What the exercise asks: Set the entries down once more, exactly as they are worded.

Data in this exercise:
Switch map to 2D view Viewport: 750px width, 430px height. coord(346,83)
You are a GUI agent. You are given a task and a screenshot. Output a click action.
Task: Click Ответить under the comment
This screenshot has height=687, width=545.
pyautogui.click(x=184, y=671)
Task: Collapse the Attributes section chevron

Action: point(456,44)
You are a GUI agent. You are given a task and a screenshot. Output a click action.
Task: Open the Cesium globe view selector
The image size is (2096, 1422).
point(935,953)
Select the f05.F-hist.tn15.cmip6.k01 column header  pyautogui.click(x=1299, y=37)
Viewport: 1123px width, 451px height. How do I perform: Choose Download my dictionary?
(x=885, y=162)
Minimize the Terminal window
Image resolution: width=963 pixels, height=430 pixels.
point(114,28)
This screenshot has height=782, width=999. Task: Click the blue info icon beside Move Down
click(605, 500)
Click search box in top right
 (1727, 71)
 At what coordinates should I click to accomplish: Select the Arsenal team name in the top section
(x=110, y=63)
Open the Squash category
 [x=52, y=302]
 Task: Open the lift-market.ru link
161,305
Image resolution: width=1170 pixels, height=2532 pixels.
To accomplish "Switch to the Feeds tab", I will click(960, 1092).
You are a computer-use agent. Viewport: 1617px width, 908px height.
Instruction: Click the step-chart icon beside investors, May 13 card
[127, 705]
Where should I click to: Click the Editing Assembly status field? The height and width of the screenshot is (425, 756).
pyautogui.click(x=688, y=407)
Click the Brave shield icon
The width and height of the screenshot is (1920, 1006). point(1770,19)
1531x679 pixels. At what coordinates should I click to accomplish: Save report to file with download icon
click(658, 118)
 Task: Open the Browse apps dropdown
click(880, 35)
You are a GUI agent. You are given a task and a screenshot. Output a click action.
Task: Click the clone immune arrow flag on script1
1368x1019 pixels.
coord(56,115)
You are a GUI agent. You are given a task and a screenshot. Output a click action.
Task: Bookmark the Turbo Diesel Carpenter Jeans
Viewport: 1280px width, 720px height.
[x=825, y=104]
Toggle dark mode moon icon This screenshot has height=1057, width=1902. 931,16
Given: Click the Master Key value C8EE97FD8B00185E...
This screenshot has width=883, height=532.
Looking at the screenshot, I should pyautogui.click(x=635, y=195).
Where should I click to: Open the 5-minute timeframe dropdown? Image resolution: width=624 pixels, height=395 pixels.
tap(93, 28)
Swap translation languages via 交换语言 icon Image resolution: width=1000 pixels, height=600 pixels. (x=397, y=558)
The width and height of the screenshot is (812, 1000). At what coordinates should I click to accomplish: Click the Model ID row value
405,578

Exercise result:
Switch map to 2D view Viewport: 750px width, 430px height. coord(346,83)
You are a GUI agent. You are given a task and a screenshot. Output a click action.
Task: Click Ответить under the comment
This screenshot has height=687, width=545.
pyautogui.click(x=184, y=671)
Task: Collapse the Attributes section chevron

Action: point(456,44)
You are a GUI agent. You are given a task and a screenshot. Output a click action.
Task: Open the Cesium globe view selector
The image size is (2096, 1422).
point(935,953)
Select the f05.F-hist.tn15.cmip6.k01 column header  pyautogui.click(x=1299, y=37)
Viewport: 1123px width, 451px height. How do I perform: Choose Download my dictionary?
(x=885, y=162)
Minimize the Terminal window
Image resolution: width=963 pixels, height=430 pixels.
point(114,28)
This screenshot has height=782, width=999. Task: Click the blue info icon beside Move Down
click(605, 500)
Click search box in top right
 (1727, 71)
 At what coordinates should I click to accomplish: Select the Arsenal team name in the top section
(x=110, y=63)
Open the Squash category
 [x=52, y=302]
 Task: Open the lift-market.ru link
161,305
Image resolution: width=1170 pixels, height=2532 pixels.
To accomplish "Switch to the Feeds tab", I will click(960, 1092).
You are a computer-use agent. Viewport: 1617px width, 908px height.
Instruction: Click the step-chart icon beside investors, May 13 card
[127, 705]
Where should I click to: Click the Editing Assembly status field? The height and width of the screenshot is (425, 756).
pyautogui.click(x=688, y=407)
Click the Brave shield icon
The width and height of the screenshot is (1920, 1006). point(1770,19)
1531x679 pixels. At what coordinates should I click to accomplish: Save report to file with download icon
click(658, 118)
 Task: Open the Browse apps dropdown
click(880, 35)
You are a GUI agent. You are given a task and a screenshot. Output a click action.
Task: Click the clone immune arrow flag on script1
1368x1019 pixels.
coord(56,115)
You are a GUI agent. You are given a task and a screenshot. Output a click action.
Task: Bookmark the Turbo Diesel Carpenter Jeans
Viewport: 1280px width, 720px height.
[x=825, y=104]
Toggle dark mode moon icon This screenshot has height=1057, width=1902. 931,16
Given: Click the Master Key value C8EE97FD8B00185E...
This screenshot has width=883, height=532.
Looking at the screenshot, I should pyautogui.click(x=635, y=195).
Where should I click to: Open the 5-minute timeframe dropdown? Image resolution: width=624 pixels, height=395 pixels.
tap(93, 28)
Swap translation languages via 交换语言 icon Image resolution: width=1000 pixels, height=600 pixels. (x=397, y=558)
The width and height of the screenshot is (812, 1000). At what coordinates should I click to accomplish: Click the Model ID row value
405,578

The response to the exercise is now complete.